Desakan ini muncul sebagai respons atas beberapa rentetan aksi yang dilakukan di kantor Kemenag Sulbar terkait beberapa kebijakan yang baru baru ini dilakukan oleh kepala Kemenag Sulbar, atas dugaan praktik kolusi, dan nepotisme dalam pengangkatan dan rotasi pejabat di lingkungan kementerian agama Sulawesi Barat.
Ahyar berharap mulai saat ini kanwil harus benar benar memperhatikan setiap kebijakan dan keputusan termasuk dalam proses pengusulan untuk mengisi posisi harus berdasarkan dan mengacu kepada syarat dan ketentuan hukum yang berlaku, terutama memperhatikan Daftar Urut Kepangkatan (DUK) sebagai instrumen penting dalam manajemen Aparatur Sipil Negara (ASN), yang seharusnya menjadi rujukan dalam sistem merit.

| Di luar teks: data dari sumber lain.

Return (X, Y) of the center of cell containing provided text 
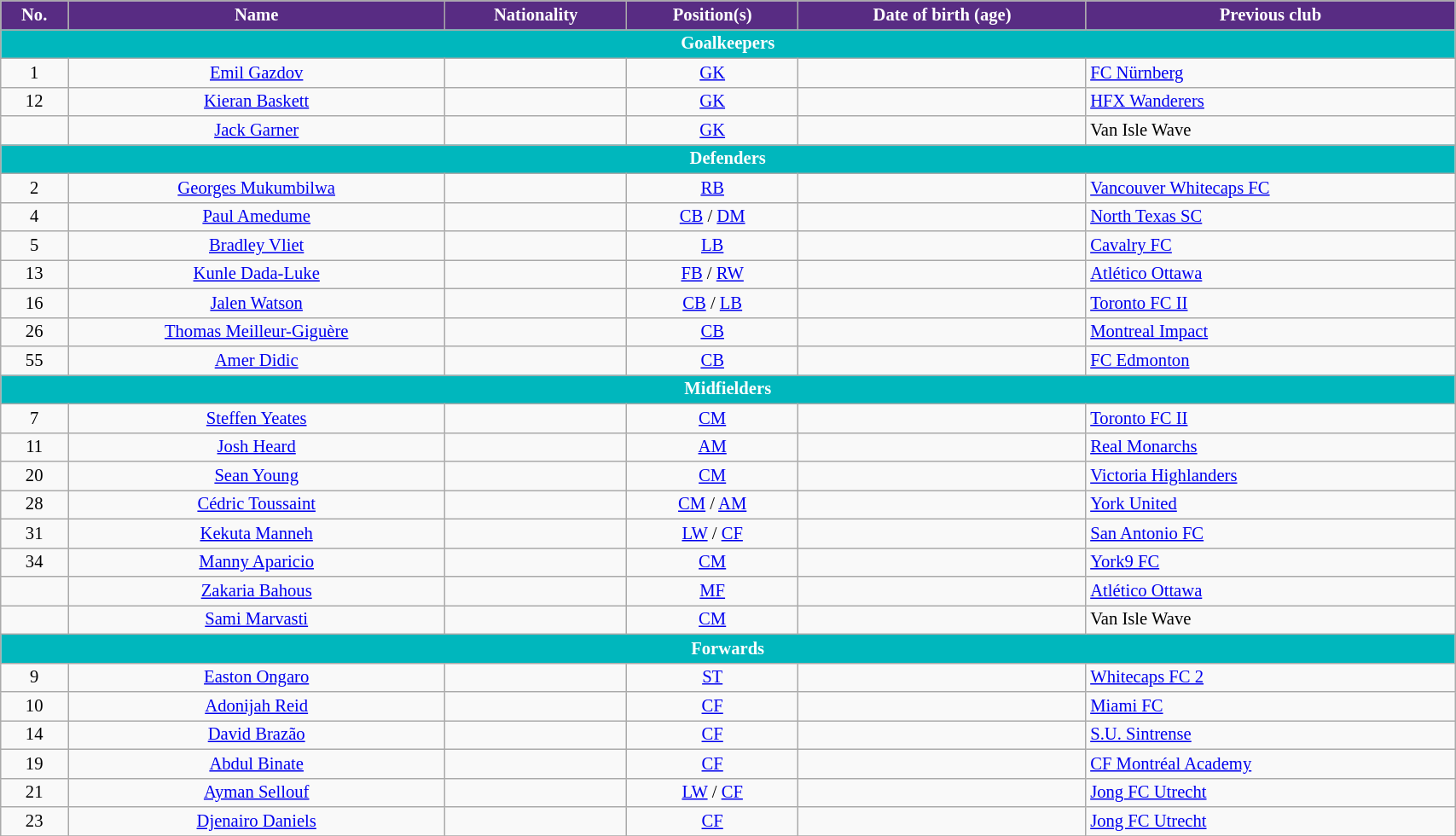
Jack Garner (257, 131)
14 (34, 734)
AM (711, 447)
Ayman Sellouf (257, 792)
Vancouver Whitecaps FC (1270, 188)
Montreal Impact (1270, 332)
20 (34, 475)
19 (34, 763)
David Brazão (257, 734)
Nationality (536, 15)
FC Edmonton (1270, 361)
Manny Aparicio (257, 562)
North Texas SC (1270, 217)
York United (1270, 504)
31 (34, 533)
Defenders (728, 159)
Kekuta Manneh (257, 533)
Victoria Highlanders (1270, 475)
10 (34, 705)
Cédric Toussaint (257, 504)
Real Monarchs (1270, 447)
RB (711, 188)
28 (34, 504)
Forwards (728, 648)
Sean Young (257, 475)
Date of birth (age) (942, 15)
7 (34, 418)
LB (711, 245)
Kieran Baskett (257, 102)
HFX Wanderers (1270, 102)
CB / DM (711, 217)
ST (711, 677)
Midfielders (728, 389)
Sami Marvasti (257, 619)
Bradley Vliet (257, 245)
34 (34, 562)
21 (34, 792)
FC Nürnberg (1270, 73)
55 (34, 361)
Cavalry FC (1270, 245)
23 (34, 821)
16 (34, 303)
Josh Heard (257, 447)
Zakaria Bahous (257, 591)
Position(s) (711, 15)
Emil Gazdov (257, 73)
Paul Amedume (257, 217)
4 (34, 217)
San Antonio FC (1270, 533)
Easton Ongaro (257, 677)
York9 FC (1270, 562)
Djenairo Daniels (257, 821)
Steffen Yeates (257, 418)
26 (34, 332)
Jalen Watson (257, 303)
Previous club (1270, 15)
Adonijah Reid (257, 705)
13 (34, 274)
2 (34, 188)
Miami FC (1270, 705)
Kunle Dada-Luke (257, 274)
1 (34, 73)
S.U. Sintrense (1270, 734)
CB / LB (711, 303)
Amer Didic (257, 361)
CM / AM (711, 504)
MF (711, 591)
Thomas Meilleur-Giguère (257, 332)
9 (34, 677)
Georges Mukumbilwa (257, 188)
12 (34, 102)
Whitecaps FC 2 (1270, 677)
Goalkeepers (728, 44)
No. (34, 15)
5 (34, 245)
FB / RW (711, 274)
11 (34, 447)
Name (257, 15)
Abdul Binate (257, 763)
CF Montréal Academy (1270, 763)
Return (X, Y) of the center of cell containing provided text 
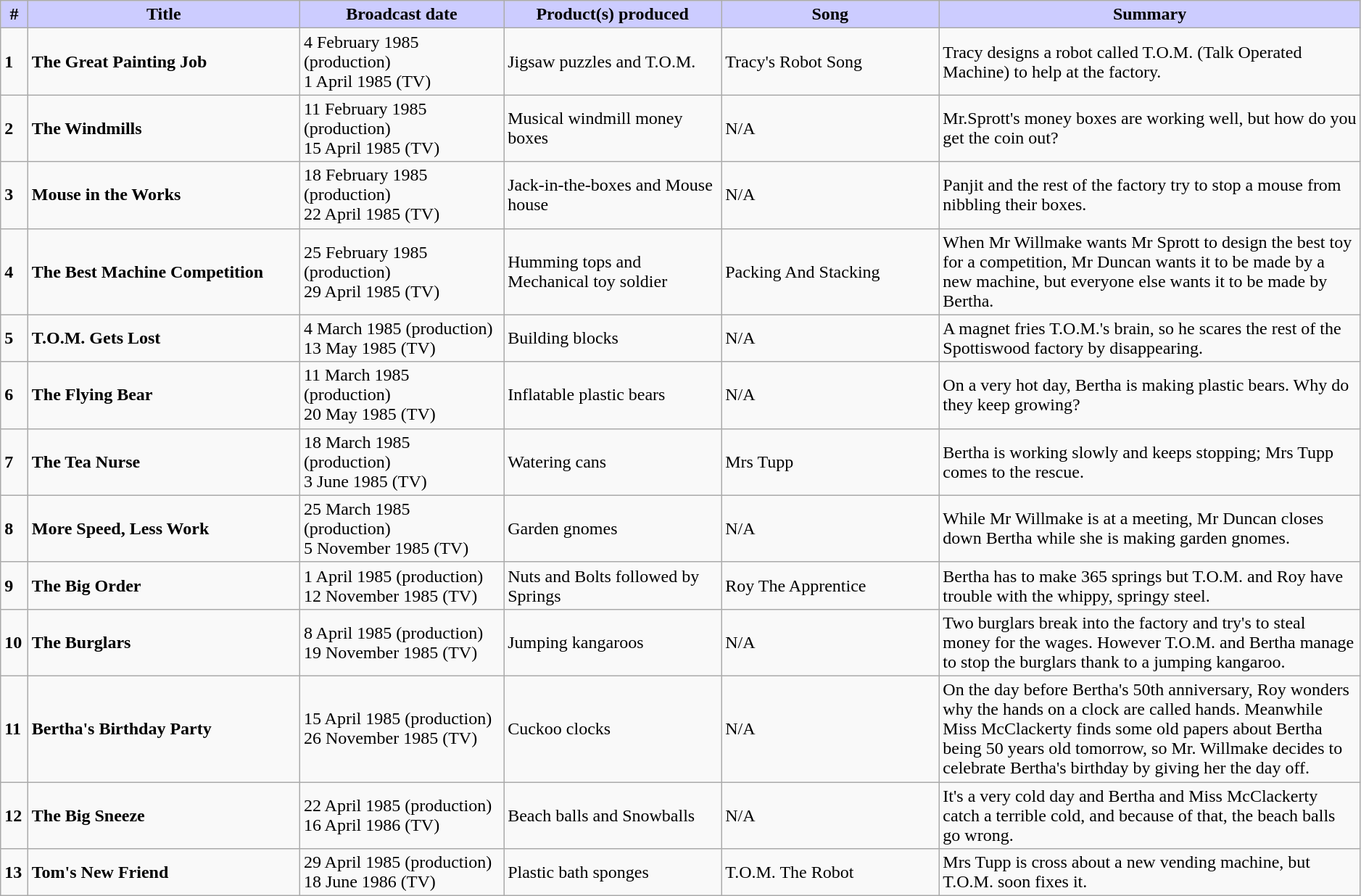
11 (15, 729)
Panjit and the rest of the factory try to stop a mouse from nibbling their boxes. (1150, 195)
Jack-in-the-boxes and Mouse house (613, 195)
11 February 1985 (production)15 April 1985 (TV) (402, 128)
Mrs Tupp (830, 462)
2 (15, 128)
It's a very cold day and Bertha and Miss McClackerty catch a terrible cold, and because of that, the beach balls go wrong. (1150, 815)
Cuckoo clocks (613, 729)
Humming tops and Mechanical toy soldier (613, 271)
Bertha is working slowly and keeps stopping; Mrs Tupp comes to the rescue. (1150, 462)
Roy The Apprentice (830, 586)
12 (15, 815)
6 (15, 395)
Song (830, 15)
A magnet fries T.O.M.'s brain, so he scares the rest of the Spottiswood factory by disappearing. (1150, 338)
Mrs Tupp is cross about a new vending machine, but T.O.M. soon fixes it. (1150, 873)
Musical windmill money boxes (613, 128)
Packing And Stacking (830, 271)
3 (15, 195)
The Flying Bear (164, 395)
25 February 1985 (production)29 April 1985 (TV) (402, 271)
22 April 1985 (production)16 April 1986 (TV) (402, 815)
Watering cans (613, 462)
Broadcast date (402, 15)
1 (15, 62)
The Burglars (164, 642)
T.O.M. Gets Lost (164, 338)
Plastic bath sponges (613, 873)
Tracy's Robot Song (830, 62)
10 (15, 642)
29 April 1985 (production)18 June 1986 (TV) (402, 873)
4 (15, 271)
The Windmills (164, 128)
15 April 1985 (production)26 November 1985 (TV) (402, 729)
The Tea Nurse (164, 462)
7 (15, 462)
4 March 1985 (production)13 May 1985 (TV) (402, 338)
Product(s) produced (613, 15)
Inflatable plastic bears (613, 395)
9 (15, 586)
The Big Sneeze (164, 815)
The Best Machine Competition (164, 271)
1 April 1985 (production)12 November 1985 (TV) (402, 586)
13 (15, 873)
8 (15, 529)
Beach balls and Snowballs (613, 815)
T.O.M. The Robot (830, 873)
Summary (1150, 15)
Building blocks (613, 338)
18 February 1985 (production)22 April 1985 (TV) (402, 195)
Tracy designs a robot called T.O.M. (Talk Operated Machine) to help at the factory. (1150, 62)
Mr.Sprott's money boxes are working well, but how do you get the coin out? (1150, 128)
18 March 1985 (production)3 June 1985 (TV) (402, 462)
25 March 1985 (production)5 November 1985 (TV) (402, 529)
5 (15, 338)
More Speed, Less Work (164, 529)
On a very hot day, Bertha is making plastic bears. Why do they keep growing? (1150, 395)
Garden gnomes (613, 529)
Jigsaw puzzles and T.O.M. (613, 62)
Title (164, 15)
While Mr Willmake is at a meeting, Mr Duncan closes down Bertha while she is making garden gnomes. (1150, 529)
Bertha's Birthday Party (164, 729)
Tom's New Friend (164, 873)
Nuts and Bolts followed by Springs (613, 586)
Jumping kangaroos (613, 642)
The Big Order (164, 586)
8 April 1985 (production)19 November 1985 (TV) (402, 642)
The Great Painting Job (164, 62)
# (15, 15)
11 March 1985 (production)20 May 1985 (TV) (402, 395)
Mouse in the Works (164, 195)
4 February 1985 (production)1 April 1985 (TV) (402, 62)
Bertha has to make 365 springs but T.O.M. and Roy have trouble with the whippy, springy steel. (1150, 586)
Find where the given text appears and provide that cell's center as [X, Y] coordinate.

Lanjut Ahyar, dia mengungkapkan bahwa kita harus menghindari hal hal yang dapat mengganggu kinerja pak kanwil, terutams indikasi serius yang bisa menunjukkan adanya penyimpangan dari setiap keputusan, apa lagi bersifat kolusi dan nepotisme.
Untuk itu kami meminta pak menteri agama melalukan pantauan atau bentuk apapun caranya untuk mendeteksi setiap usulan yg dilakukan oleh kanwil Kemenag Sulbar, agar terhindar dari KKN sebagai upaya agar tidak terjadi lagi riak riak, yg dapat mencederai lembaganya dan nama baik pak kakanwil.
“Ahyar menegaskan bahwa evaluasi objektif sangat penting untuk memastikan setiap proses pengangkatan pejabat publik berjalan sesuai prinsip good governance. Ia juga mengingatkan bahwa dugaan praktik KKN tidak hanya mencederai integritas institusi, tetapi juga berpotensi merusak kepercayaan publik terhadap Kementerian Agama, khususnya di Sulawesi Barat.
“Jabatan publik tidak boleh diperjualbelikan atau ditentukan oleh kedekatan. Harus ada standar kompetensi, rekam jejak, dan integritas yang menjadi dasar utama,” tegasnya. Kami mengingatkan karna kami mencintai institusi ini.